#### Teks Halaman ####

Opini Falantino Eryk Latupapua
Kalau hari-hari ini Anda ingin memahami hubungan antara jadwal dan kekuasaan, lihatlah tangkapan layar ponsel yang beredar di lini masa media sosial yang berisi penjadwalan ASN dalam lingkungan OPD untuk mengunjungi warung makan yang di atas kertas dikelola oleh ibu-ibu PKK. Rasanya janggal memikirkan bahwa ada orang-orang tertentu yang merasa cukup punya kewenangan untuk mengatur cara orang memuaskan rasa laparnya hanya demi menangguk kapital. Kalau Anda ingin melihat contoh kepemimpinan autokratis, lihatlah bagaimana pemimpin-pemimpin politik melakukan upaya memperkaya anggota keluarga melalui manipulasi aset dan proyek pemerintah sembari mengebiri hak-hak pekerja honorer dan ASN yang hanya bisa diam di dunia nyata namun gencar melancarkan protes di media sosial dengan menggunakan akun anonim. Jika Anda ingin melihat contoh anarki yang berlangsung terang-terangan, lihatlah cara pemerintah daerah ini memutuskan program mana yang layak dibiayai dengan alasan urgensi bagi pembangunan masyarakat dengan menggunakan mitos dan pernyataan-pernyataan pseudosains sebagai rasionalisasi. Padahal ujung-ujungnya program-program itu tidak menjawab kebutuhan dasar masyarakat tetapi semata-mata untuk kepentingan pencitraan dan memuaskan hasrat bagi-bagi di antara mereka sendiri.

#### Informasi yang Diberikan ####

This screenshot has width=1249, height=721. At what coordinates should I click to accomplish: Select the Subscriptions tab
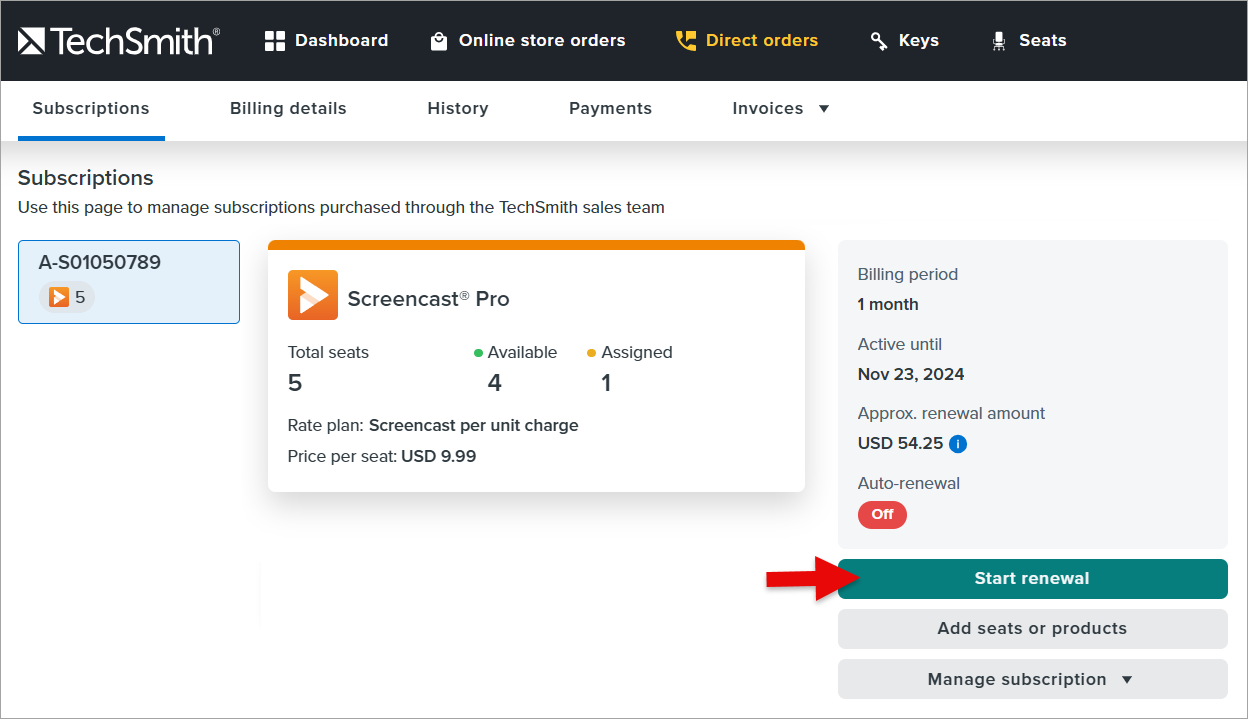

####
#### Informasi yang Diberikan ####

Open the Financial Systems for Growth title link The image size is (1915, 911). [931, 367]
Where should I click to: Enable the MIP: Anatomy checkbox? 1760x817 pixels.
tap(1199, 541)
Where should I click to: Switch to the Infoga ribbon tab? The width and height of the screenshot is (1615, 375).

####

§ **Tugas yang Diminta**:
• a. Dalam teks opini tentang kekuasaan pemerintah daerah, siapa yang di atas kertas mengelola warung makan yang harus dikunjungi ASN?
• b. Teruskan tulisan teks opini tentang kekuasaan pemerintah daerah, mulai setelah kalimat terakhirnya.
Catatan-catatan ini diambil dari sumber yang berbeda.

§ **Jawaban**:
• a. Ibu-ibu PKK.

• b.
Pada sisi yang lain, lembaga-lembaga pendidikan dan pranata agama sebagai penanam nilai dan penjaga moralitas pun bergelut dengan kelindan masalah kepemimpinan yang juga tidak jauh-jauh dari ciri autokratis: Berpusat pada diri sendiri. Ada kampus memberangus inisiasi mahasiswa yang mengampanyekan isu kekerasan seksual dengan cara memberi hukuman disiplin namun cenderung menutupi perilaku curang dan tidak terpuji yang dilakukan oleh dosen. Demikian juga oknum pemimpin agama yang tidak selaras antara khotbah dengan perbuatannya. Otoritarianisme bahkan menggayuti manajemen pranata agama hingga pada tingkatan paling rendah. Dalam konteks demikian, model kepemimpinan yang penuh pragmatisme seperti itu cenderung menyaru seperti Dasamuka: hangat sekaligus dingin, senyum sekaligus cibir, peduli sekaligus penuh pengabaian.
Jika ditarik benang merah antara jejaring semua dimensi dan konteks relasi kekuasaan dan model kepemimpinan itu, orang akan mudah menemukan jawabannya: Kapital. Secara sederhana, alasan paling umum tentang menipulasi kekuasaan menjadi atokratis adalah uang. Kekuasaan tanpa kapital akan berubah menjadi kekosongan. Ia tidak akan diperebutkan dengan taruhan nama baik bahkan nyawa. Jika sudah begini keadaannya, semua mimpi-mimpi kolektif akan selalu kembali ke titik nadir, membentur tembok, dan hancur berkeping-keping. Semua hal baik yang dilakukan selama masa kepemimpinan yang autokratis akan mudah dilupakan. Nila beberapa titik merusak segalon susu.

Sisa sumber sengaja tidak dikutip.